Augmentation by transfer typically uses a command input of movements21,30,57,58 or muscle activations20,59 that do not directly interfere with the task-specific motions so that the sDoFs are in the task’s null space (see the section “A taxonomy of movement augmentation”). Using volitional sDoF control with a suitable interface, augmentation by transfer enables the control of complex supernumerary limbs as has been demonstrated in enhancing dexterity30,60, advanced industrial settings61, or through the control of a 13 DoF robotic endoscope and tool system58,62.
A simple implementation of augmentation by transfer is to use DoFs from direct kinematic or force recordings, for instance from a 3D camera system57 or mechanical sliders63. The mental effort associated with augmentation by transfer may limit the possible movement speed and accuracy40,42. Pressure and bending sensors at the foot have commonly acted as an input source for seated tasks21 and a supernumerary thumb30,64. Additional sources of input have included pressure sensors in the mouth through tongue control65. The simultaneous use of position and force measurements demonstrates the potential of using body interfaces to control SEs with multiple DoFs21.

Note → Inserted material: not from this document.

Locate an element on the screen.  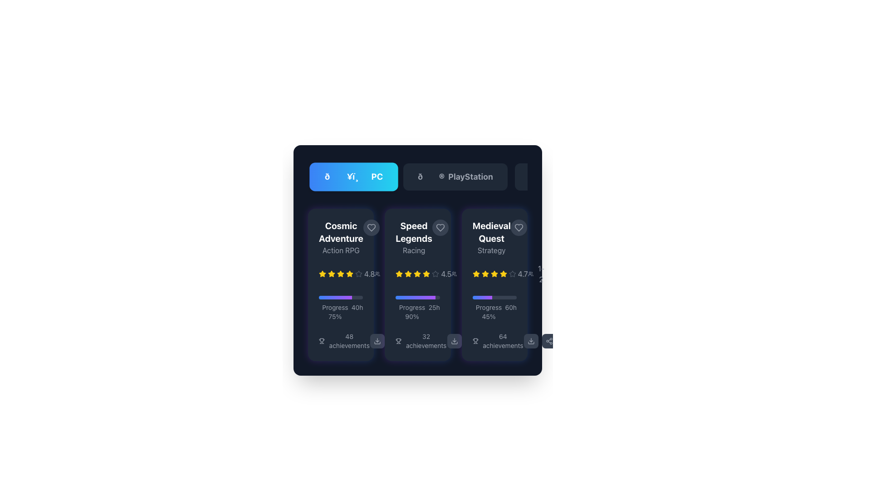
the text label displaying '1-2' in gray font, located in the top-right corner of the 'Medieval Quest' card is located at coordinates (536, 274).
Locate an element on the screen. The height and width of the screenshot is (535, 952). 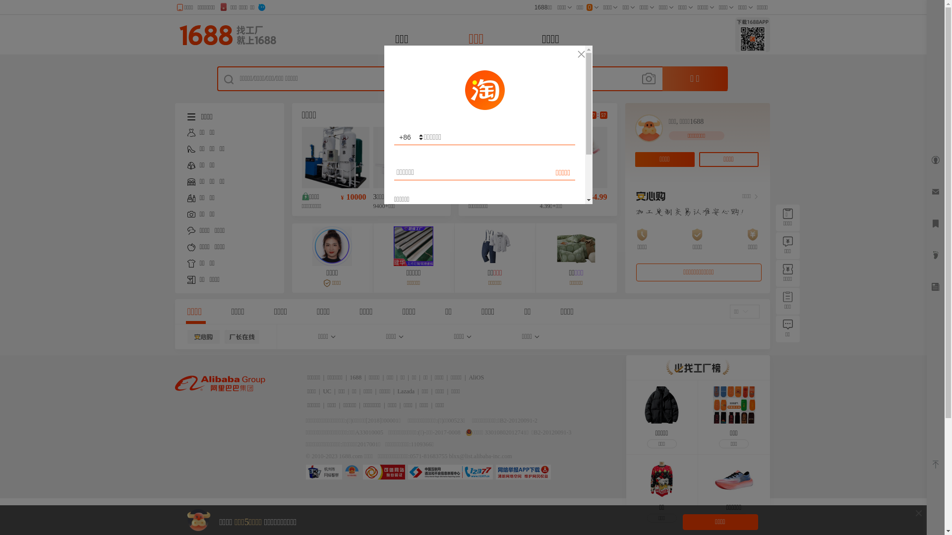
'AliOS' is located at coordinates (476, 378).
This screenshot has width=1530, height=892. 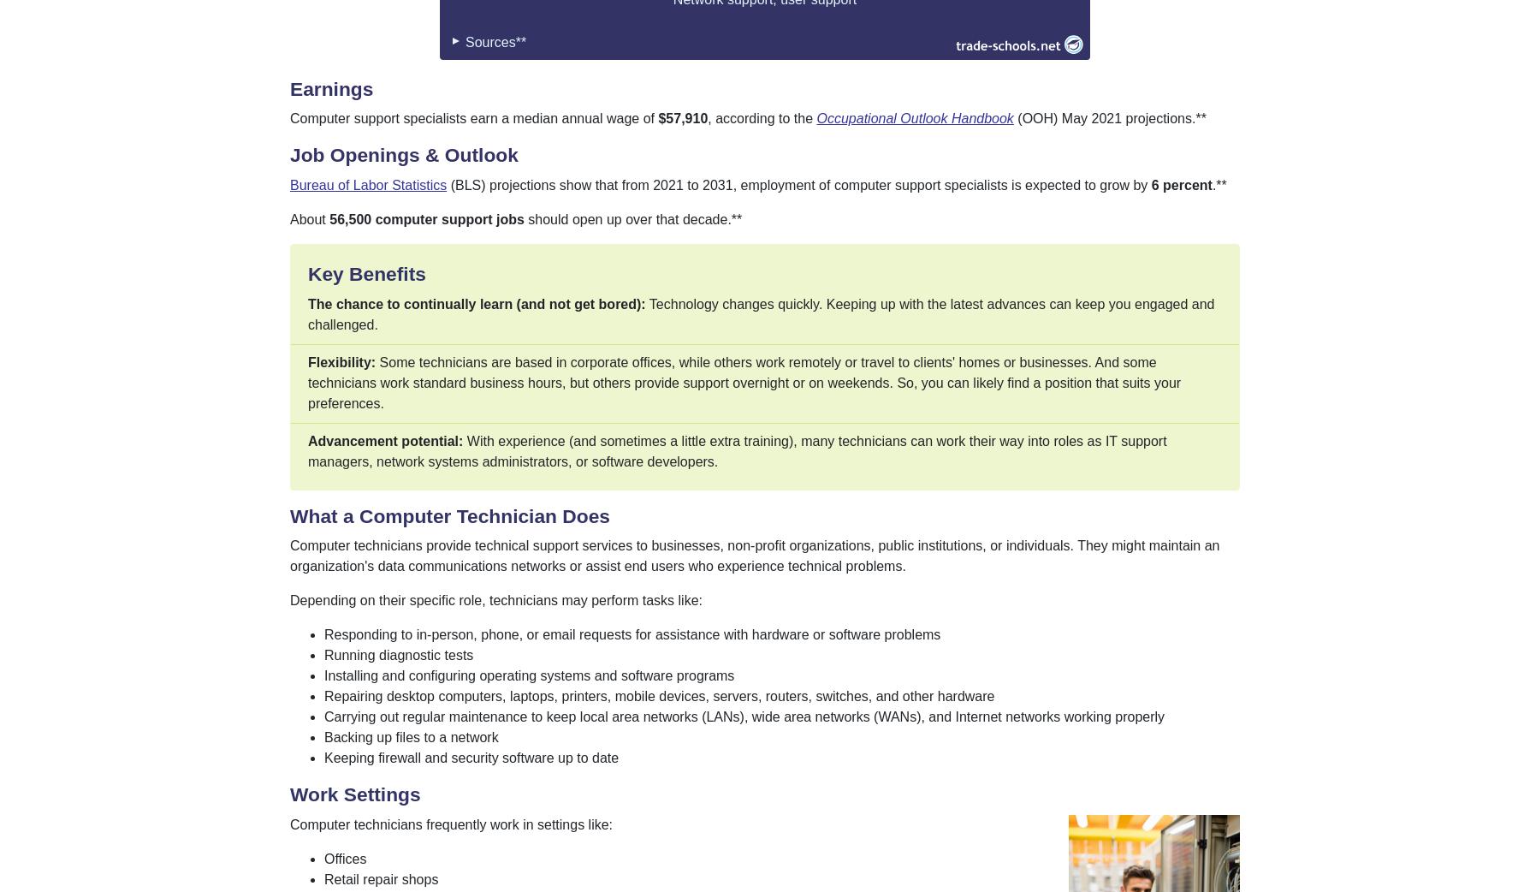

SEs can also be commanded using an actuated exoskeleton or endpoint robotic interface. Here, the interface measures position to control SEs and also provides force feedback that can facilitate control. For instance, a seated operator can use a passive foot interface placed on the ground to control four sDoF58. Active interfaces have been used with both feet25, a hand and a foot29, and an elbow66.
As augmentation by transfer requires an interface, good performance and user comfort demand that this interface fits the user’s anatomy and neuromechanics. Therefore, the interface should be adapted to the user’s characteristics such as size or movement patterns, and typical user features can inform the design52,58. Moreover, the mapping from user movement to SE command can be identified from an individual’s movement patterns using machine-learning techniques58.
Activation of muscles independent of the task can also be used, although this may result in large-signal variability. For example, EMG signals from the torso have been used to control simple supernumerary arms20, and the frontalis and auricularis facial muscles have been considered to control a one DoF supernumerary finger28,67. Despite muscles such as the Auricularis being independent of most motion, since they have an inherent function, we consider measurement of only their activation to be augmentation by transfer, since that function is impaired while they are used as an input.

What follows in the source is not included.